**Task brief:** Reproduce the listing below word for word and line for line, changing nothing.

Stored data

● ● ●

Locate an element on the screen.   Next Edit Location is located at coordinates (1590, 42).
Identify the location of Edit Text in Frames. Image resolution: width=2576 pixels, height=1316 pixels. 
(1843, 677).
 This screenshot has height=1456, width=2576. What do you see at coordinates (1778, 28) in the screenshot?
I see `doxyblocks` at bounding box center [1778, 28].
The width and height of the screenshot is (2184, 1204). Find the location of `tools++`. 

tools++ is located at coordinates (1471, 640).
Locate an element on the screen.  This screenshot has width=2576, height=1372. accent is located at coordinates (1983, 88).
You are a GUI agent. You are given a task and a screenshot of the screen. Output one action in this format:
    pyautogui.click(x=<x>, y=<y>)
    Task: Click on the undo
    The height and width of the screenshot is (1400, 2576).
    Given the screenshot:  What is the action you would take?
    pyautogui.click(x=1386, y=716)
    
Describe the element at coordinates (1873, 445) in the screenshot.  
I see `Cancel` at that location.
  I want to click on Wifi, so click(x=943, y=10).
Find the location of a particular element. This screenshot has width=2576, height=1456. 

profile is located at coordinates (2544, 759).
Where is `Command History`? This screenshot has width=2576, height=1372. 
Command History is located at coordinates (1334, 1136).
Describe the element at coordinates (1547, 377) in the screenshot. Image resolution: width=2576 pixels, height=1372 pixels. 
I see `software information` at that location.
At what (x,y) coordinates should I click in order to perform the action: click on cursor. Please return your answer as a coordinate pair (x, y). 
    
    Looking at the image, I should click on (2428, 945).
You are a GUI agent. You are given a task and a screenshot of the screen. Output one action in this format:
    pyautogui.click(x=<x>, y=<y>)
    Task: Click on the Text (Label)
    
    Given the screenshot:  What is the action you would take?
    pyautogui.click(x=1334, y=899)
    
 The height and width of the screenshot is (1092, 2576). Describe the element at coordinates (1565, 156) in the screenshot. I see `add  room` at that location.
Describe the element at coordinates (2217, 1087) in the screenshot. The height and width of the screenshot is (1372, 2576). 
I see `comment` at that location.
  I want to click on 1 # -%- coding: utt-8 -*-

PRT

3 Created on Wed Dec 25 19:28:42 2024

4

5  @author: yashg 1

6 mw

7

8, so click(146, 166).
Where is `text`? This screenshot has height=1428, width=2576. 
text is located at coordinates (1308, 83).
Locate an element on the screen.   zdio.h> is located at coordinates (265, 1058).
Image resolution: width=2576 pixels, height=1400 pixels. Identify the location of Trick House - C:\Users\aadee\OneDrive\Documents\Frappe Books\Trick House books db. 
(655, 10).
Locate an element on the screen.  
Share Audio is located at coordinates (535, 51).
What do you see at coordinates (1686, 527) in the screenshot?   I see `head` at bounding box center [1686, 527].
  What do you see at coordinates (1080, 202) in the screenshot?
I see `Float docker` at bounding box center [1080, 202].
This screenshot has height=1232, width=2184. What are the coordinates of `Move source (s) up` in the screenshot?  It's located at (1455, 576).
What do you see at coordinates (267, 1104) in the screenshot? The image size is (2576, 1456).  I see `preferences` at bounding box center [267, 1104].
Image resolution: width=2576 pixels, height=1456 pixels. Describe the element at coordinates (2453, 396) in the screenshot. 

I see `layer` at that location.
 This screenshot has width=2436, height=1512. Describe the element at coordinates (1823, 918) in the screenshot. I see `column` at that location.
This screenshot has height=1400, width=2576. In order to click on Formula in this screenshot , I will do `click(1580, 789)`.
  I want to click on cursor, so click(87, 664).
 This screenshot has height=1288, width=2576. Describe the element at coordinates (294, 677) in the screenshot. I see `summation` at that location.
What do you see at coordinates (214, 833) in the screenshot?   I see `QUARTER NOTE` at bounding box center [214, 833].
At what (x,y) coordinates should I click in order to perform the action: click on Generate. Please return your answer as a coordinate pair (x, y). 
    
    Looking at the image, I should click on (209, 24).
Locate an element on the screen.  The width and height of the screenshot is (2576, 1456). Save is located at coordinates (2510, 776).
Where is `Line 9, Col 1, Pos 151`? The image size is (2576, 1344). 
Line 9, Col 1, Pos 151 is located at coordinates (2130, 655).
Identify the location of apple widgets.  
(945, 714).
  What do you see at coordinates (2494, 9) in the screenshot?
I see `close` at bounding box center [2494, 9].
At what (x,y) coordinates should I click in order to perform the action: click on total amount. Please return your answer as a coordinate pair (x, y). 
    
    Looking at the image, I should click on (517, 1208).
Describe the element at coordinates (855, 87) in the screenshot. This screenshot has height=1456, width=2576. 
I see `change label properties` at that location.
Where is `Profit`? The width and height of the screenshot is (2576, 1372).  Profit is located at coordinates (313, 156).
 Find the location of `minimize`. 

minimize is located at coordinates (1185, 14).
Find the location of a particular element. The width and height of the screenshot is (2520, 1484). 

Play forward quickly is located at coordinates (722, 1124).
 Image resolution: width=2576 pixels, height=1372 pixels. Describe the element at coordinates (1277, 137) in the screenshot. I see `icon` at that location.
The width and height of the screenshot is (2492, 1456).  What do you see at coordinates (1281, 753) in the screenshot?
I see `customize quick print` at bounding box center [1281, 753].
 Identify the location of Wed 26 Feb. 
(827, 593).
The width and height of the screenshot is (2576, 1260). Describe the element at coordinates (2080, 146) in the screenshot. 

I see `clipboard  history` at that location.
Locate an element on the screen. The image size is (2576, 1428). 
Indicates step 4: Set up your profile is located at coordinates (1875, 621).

● ● ●

**Exercise solution:**
Locate an element on the screen.   Next Edit Location is located at coordinates (1590, 42).
Identify the location of Edit Text in Frames. Image resolution: width=2576 pixels, height=1316 pixels. 
(1843, 677).
 This screenshot has height=1456, width=2576. What do you see at coordinates (1778, 28) in the screenshot?
I see `doxyblocks` at bounding box center [1778, 28].
The width and height of the screenshot is (2184, 1204). Find the location of `tools++`. 

tools++ is located at coordinates (1471, 640).
Locate an element on the screen.  This screenshot has width=2576, height=1372. accent is located at coordinates (1983, 88).
You are a GUI agent. You are given a task and a screenshot of the screen. Output one action in this format:
    pyautogui.click(x=<x>, y=<y>)
    Task: Click on the undo
    The height and width of the screenshot is (1400, 2576).
    Given the screenshot:  What is the action you would take?
    pyautogui.click(x=1386, y=716)
    
Describe the element at coordinates (1873, 445) in the screenshot.  
I see `Cancel` at that location.
  I want to click on Wifi, so click(x=943, y=10).
Find the location of a particular element. This screenshot has width=2576, height=1456. 

profile is located at coordinates (2544, 759).
Where is `Command History`? This screenshot has width=2576, height=1372. 
Command History is located at coordinates (1334, 1136).
Describe the element at coordinates (1547, 377) in the screenshot. Image resolution: width=2576 pixels, height=1372 pixels. 
I see `software information` at that location.
At what (x,y) coordinates should I click in order to perform the action: click on cursor. Please return your answer as a coordinate pair (x, y). 
    
    Looking at the image, I should click on (2428, 945).
You are a GUI agent. You are given a task and a screenshot of the screen. Output one action in this format:
    pyautogui.click(x=<x>, y=<y>)
    Task: Click on the Text (Label)
    
    Given the screenshot:  What is the action you would take?
    pyautogui.click(x=1334, y=899)
    
 The height and width of the screenshot is (1092, 2576). Describe the element at coordinates (1565, 156) in the screenshot. I see `add  room` at that location.
Describe the element at coordinates (2217, 1087) in the screenshot. The height and width of the screenshot is (1372, 2576). 
I see `comment` at that location.
  I want to click on 1 # -%- coding: utt-8 -*-

PRT

3 Created on Wed Dec 25 19:28:42 2024

4

5  @author: yashg 1

6 mw

7

8, so click(146, 166).
Where is `text`? This screenshot has height=1428, width=2576. 
text is located at coordinates (1308, 83).
Locate an element on the screen.   zdio.h> is located at coordinates (265, 1058).
Image resolution: width=2576 pixels, height=1400 pixels. Identify the location of Trick House - C:\Users\aadee\OneDrive\Documents\Frappe Books\Trick House books db. 
(655, 10).
Locate an element on the screen.  
Share Audio is located at coordinates (535, 51).
What do you see at coordinates (1686, 527) in the screenshot?   I see `head` at bounding box center [1686, 527].
  What do you see at coordinates (1080, 202) in the screenshot?
I see `Float docker` at bounding box center [1080, 202].
This screenshot has height=1232, width=2184. What are the coordinates of `Move source (s) up` in the screenshot?  It's located at (1455, 576).
What do you see at coordinates (267, 1104) in the screenshot? The image size is (2576, 1456).  I see `preferences` at bounding box center [267, 1104].
Image resolution: width=2576 pixels, height=1456 pixels. Describe the element at coordinates (2453, 396) in the screenshot. 

I see `layer` at that location.
 This screenshot has width=2436, height=1512. Describe the element at coordinates (1823, 918) in the screenshot. I see `column` at that location.
This screenshot has height=1400, width=2576. In order to click on Formula in this screenshot , I will do `click(1580, 789)`.
  I want to click on cursor, so click(87, 664).
 This screenshot has height=1288, width=2576. Describe the element at coordinates (294, 677) in the screenshot. I see `summation` at that location.
What do you see at coordinates (214, 833) in the screenshot?   I see `QUARTER NOTE` at bounding box center [214, 833].
At what (x,y) coordinates should I click in order to perform the action: click on Generate. Please return your answer as a coordinate pair (x, y). 
    
    Looking at the image, I should click on (209, 24).
Locate an element on the screen.  The width and height of the screenshot is (2576, 1456). Save is located at coordinates (2510, 776).
Where is `Line 9, Col 1, Pos 151`? The image size is (2576, 1344). 
Line 9, Col 1, Pos 151 is located at coordinates (2130, 655).
Identify the location of apple widgets.  
(945, 714).
  What do you see at coordinates (2494, 9) in the screenshot?
I see `close` at bounding box center [2494, 9].
At what (x,y) coordinates should I click in order to perform the action: click on total amount. Please return your answer as a coordinate pair (x, y). 
    
    Looking at the image, I should click on (517, 1208).
Describe the element at coordinates (855, 87) in the screenshot. This screenshot has height=1456, width=2576. 
I see `change label properties` at that location.
Where is `Profit`? The width and height of the screenshot is (2576, 1372).  Profit is located at coordinates (313, 156).
 Find the location of `minimize`. 

minimize is located at coordinates (1185, 14).
Find the location of a particular element. The width and height of the screenshot is (2520, 1484). 

Play forward quickly is located at coordinates (722, 1124).
 Image resolution: width=2576 pixels, height=1372 pixels. Describe the element at coordinates (1277, 137) in the screenshot. I see `icon` at that location.
The width and height of the screenshot is (2492, 1456).  What do you see at coordinates (1281, 753) in the screenshot?
I see `customize quick print` at bounding box center [1281, 753].
 Identify the location of Wed 26 Feb. 
(827, 593).
The width and height of the screenshot is (2576, 1260). Describe the element at coordinates (2080, 146) in the screenshot. 

I see `clipboard  history` at that location.
Locate an element on the screen. The image size is (2576, 1428). 
Indicates step 4: Set up your profile is located at coordinates (1875, 621).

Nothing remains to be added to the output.